Il subcommissario alla sanità molisana, in qualità di collaboratore dell’ex ministra, coinvolto nell’inchiesta sulla Asl di Benevento per presunta concussione ai danni dei funzionari della stessa Asl

Sanità sotto processo. Stamattina la requisitoria della Procura generale di Napoli che, a fronte delle assoluzioni in primo grado, ha chiesto dure condanne per l’ex ministra Nunzia De Girolamo, per il direttore generale dell’Asl di Benevento, Michele Rossi, e per Giacomo Papa ex collaboratore della De Girolamo e oggi sub commissario alla Sanità della Regione Molise. I fatti si riferivano ad una inchiesta sulla Asl di Benevento e la Procura generale presso la corte di Appello di Napoli ha confermato le accuse della Procura della Repubblica di Benevento: ”L’ex ministro delle Risorse agricole Nunzia De Girolamo, il suo primo collaboratore del tempo, l’avvocato Giacomo Papa ed altri imputati, si erano resi colpevoli del reato di concussione compiuta a danno di funzionari della stessa Asl”.

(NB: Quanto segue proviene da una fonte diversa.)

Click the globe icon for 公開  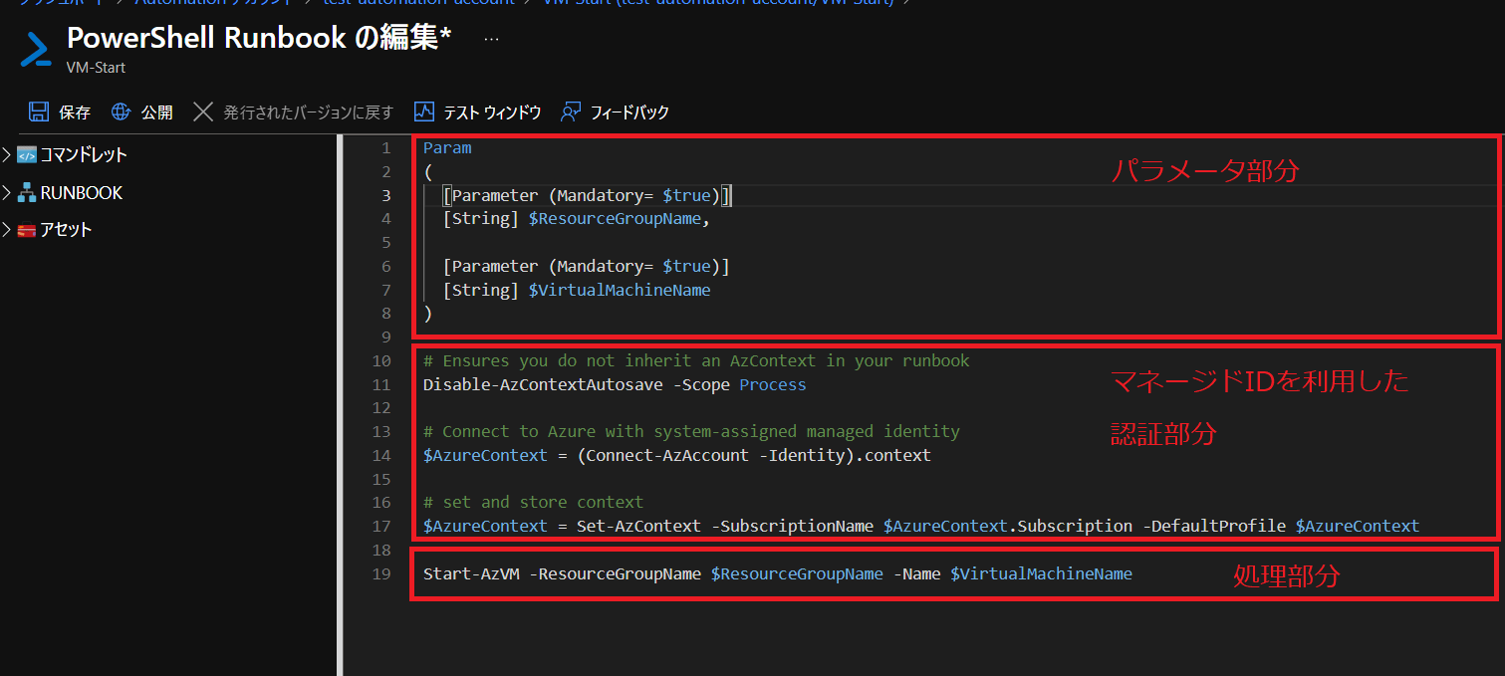click(122, 112)
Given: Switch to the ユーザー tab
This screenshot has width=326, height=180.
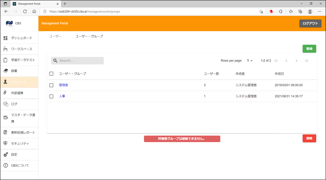Looking at the screenshot, I should (x=55, y=36).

A conclusione della sua requisitoria, la Procura generale della corte di Appello, rappresentata in giudizio da Assunta Tillo, ha formulato, stamattina, le richieste di condanna, andando nella direzione opposta a quella tracciata dal tribunale di Benevento che, a suo tempo, assolse tutti gli imputati. In effetti, rispetto alle richieste del primo grado, qualche limatura c’è stata, ma niente di sostanzioso. Per cui, i 6 anni e 8 mesi, chiesti a Benevento per Nunzia De Girolamo, sono diventati 6 anni di reclusione. Stessa pena è stata chiesta per l’ex direttore generale Michele Rossi. Mentre 5 anni sono stati chiesti per gli altri quattro imputati, tra cui c’è anche l’avvocato Giacomo Papa, oggi sub commissario alla Sanità del Molise.